Projeto de lei quer adotar quarto ano do ensino médio em Minas
A proposta, do deputado Dalmo Ribeiro (PSDB), prevê que o ano extra seria opcional, disponível a estudantes que cursam o terceiro ano do ensino médio em 2020 e se sentirem prejudicados devido às condições de aula impostas pela pandemia de coronavírus.
Sendo aprovado, o Projeto de Lei 2.046 de 2020 obrigaria realização de mudanças no Plano Estadual de Educação, que estabelece as diretrizes do ensino em Minas até 2027. O presidente do Conselho Estadual de Educação de Minas Gerais (CEE/MG), Hélvio de Avelar, explica que alterações no plano precisariam ser avaliadas pelo conselho e diz não considerar a ideia de um quarto ano positiva neste momento. “É como se jogasse este ano fora e fizesse outro para compensar o que não foi feito neste. Todas as escolas, inclusive o sistema estadual, têm algum sistema de ensino remoto. Um quarto ano traria um impacto gigante, porque precisaria ser feito treinamento de professores e disponibilização de espaço físico ou seria algo sem muita qualidade ou sentido. Botar um ano por botar, sem saber o que o aluno vai fazer, o que e como vai ser recuperado e se existem professores o suficiente para isso é bem complicado”, diz.
Ele lembra, porém, que já existe a possibilidade de escolas oferecerem atividades optativas após o terceiro ano do ensino médio aos estudantes. Membro da Câmara de Educação Básica do Conselho Nacional de Educação, o professor Chico Soares pontua que a reforma do ensino médio — que ainda não foi completamente adotada na prática — amplia ainda mais essas possibilidades. “Um quarto ano não é nada de outro mundo. Não podemos impedir o aluno de terminar o ensino médio neste ano, mesmo se for de forma precária, porque é direito dele. Mas, se a ideia é fazer nossa parte oferecendo mais a ele, sem tirar esse direito, me parece razoável”.
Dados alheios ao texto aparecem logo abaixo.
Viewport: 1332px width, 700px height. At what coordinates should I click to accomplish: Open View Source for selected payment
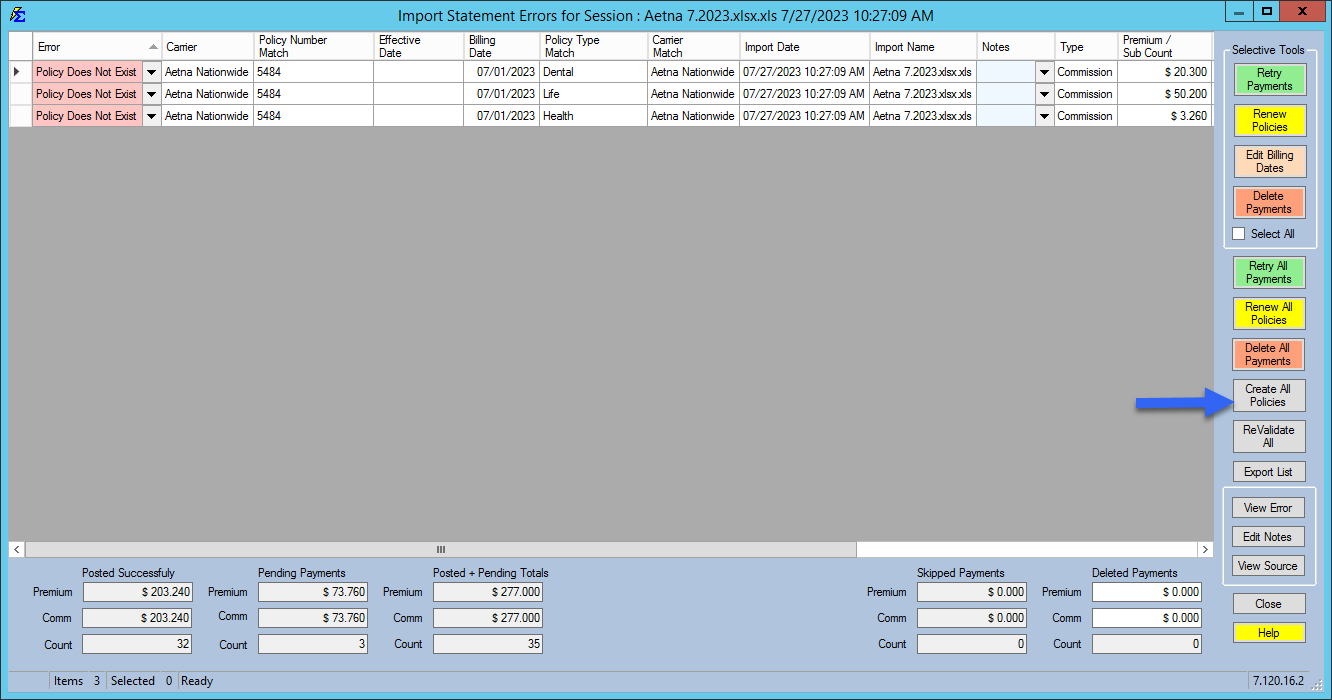[1268, 565]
Ao mesmo tempo em que permitiria que alunos passassem mais tempo estudando, a opção do quarto ano poderia “atrasar” outros aspectos da vida dele, pondera Soares. A professora da Universidade Federal de Minas Gerais (UFMG) e membro do Observatório da Juventude, Shirlei Sales, concorda. Ela pontua que a formação no ensino médio é pré-requisito para muitos jovens brasileiros conseguirem empregos mais qualificados e também coloca em dúvida se todos seriam capazes de equilibrar mais um ano de estudo com necessidade urgente de renda.
“Seria ótimo que toda a juventude tivesse condições econômicas de se debruçar por mais um ano no ensino médio. Mas, infelizmente, essa não é a situação da nossa população brasileira. A estimativa é de empobrecimento dramático no país, o que vai levar a população de jovens a posições ainda mais precárias de trabalho, o que dificulta que equilibre esse trabalho com a escola”, diz.
Por outro lado, Sales reflete que oferecer a possibilidade de mais um ano no ensino médio seria uma forma de mitigar danos ao direito de aprender dos estudantes, que ela defende ter sido abalado durante a pandemia. “Mesmo os alunos da rede privada estão com o terceiro ano bastante comprometido, porque a educação a distância é algo completamente diferente do que tem sido desenvolvido até pela rede particular, que é quase um faz de conta. O que está sendo desenvolvido hoje é apenas transferência mecânica do que se fazia na sala de aula presencial para telas”, critica.
A estudante Fernanda Ferreira, 17, cursa o terceiro ano do ensino médio na rede estadual e, apesar de ver com bons olhos a possibilidade de um quarto ano para quem desejar, diz que não escolheria a opção. “Se tudo isso não tivesse acontecido, eu teria mais chances de passar no vestibular neste ano, mas estou me esforçando bastante para tentar ser o melhor que eu conseguir”, diz — o objetivo é passar no vestibular para Arquitetura na UFMG ainda em 2020. Já Breno Marques, 17, que completa o ensino médio na rede privada, cogita cursar o quarto ano, se ele for implementado: “Não me adaptei direito ao ensino remoto, porque foi uma mudança muito brusca. Talvez eu fizesse o quarto ano, mas não onde faço hoje, porque a mensalidade é cara”.
Em nota, a Secretaria de Estado de Educação (SEE-MG) afirma que, por respeito à autonomia entre os poderes, não comenta projetos de lei ainda em tramitação. “É importante destacar que, no retorno às atividades presenciais, a rede aplicará uma avaliação diagnóstica que servirá para traçar o plano de revisão de conteúdo individualizado para cada estudante. Assim, será possível traçar estratégias de reforço escolar, por exemplo”, finaliza.